The Mediterranean Diet

As I mentioned in a previous post, I do not advocate for any one diet or another. I do enjoy most things in moderation, and I’m not a big fan of depriving yourself of things you really enjoy. However, I have recently been asked about the Mediterranean diet, and while I don’t adhere to it strictly, it has a good basis. I’ll explain why.

First of all, it’s not so much a diet as it is a pattern. It’s about choosing low-risk fats over high-risk fats, and it emphasizes exercise. There is also emphasis on foods that are rich in antioxidants – think anti-aging, anti-inflammatory, super troopers that have even been suggested to prevent brain aging. The Mediterranean diet has been linked with a significant reduction of mortality due to cardiovascular events, stroke, and cancer, as well as reduction in the incidence of diabetes, high cholesterol, metabolic syndrome, Alzheimer’s disease, and Parkinson’s disease.  Here are the highlights:

Fish – cardioprotective due to omega-3 fatty acids, and it’s a good source of protein. Red meats and certain dairy products are high in saturated fat, which has been linked to cardiovascular disease, especially in smokers.

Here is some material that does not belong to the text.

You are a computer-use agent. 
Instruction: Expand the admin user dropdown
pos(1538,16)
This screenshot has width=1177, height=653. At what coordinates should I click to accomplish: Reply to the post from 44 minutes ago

Olives and olive oil – rich in antioxidants and monounsaturated or low-risk fats, as opposed to butter or margarine

Vegetables and fruits  – high in fiber and rich in antioxidants

Spices/herbs  – instead of salt, which increases risk of high blood pressure and stomach cancer

Nuts , seeds, whole grains – high in protein, fiber, and low-risk fats

As you can see, this does not include processed foods and carbohydrates, so it is not your typical American diet. I think what the diet doesn’t include is just as important as what it does include. You might be saying, “If I adopt this type of dietary plan, it’s going to cost me.” This is true.  But think about it this way – you could eat cheaper, processed foods full of carbs, fats and sugars NOW and then pay more for medications, procedures, and hospital stays LATER. Am I being dramatic? Maybe. But if your health isn’t worth the investment, then what is?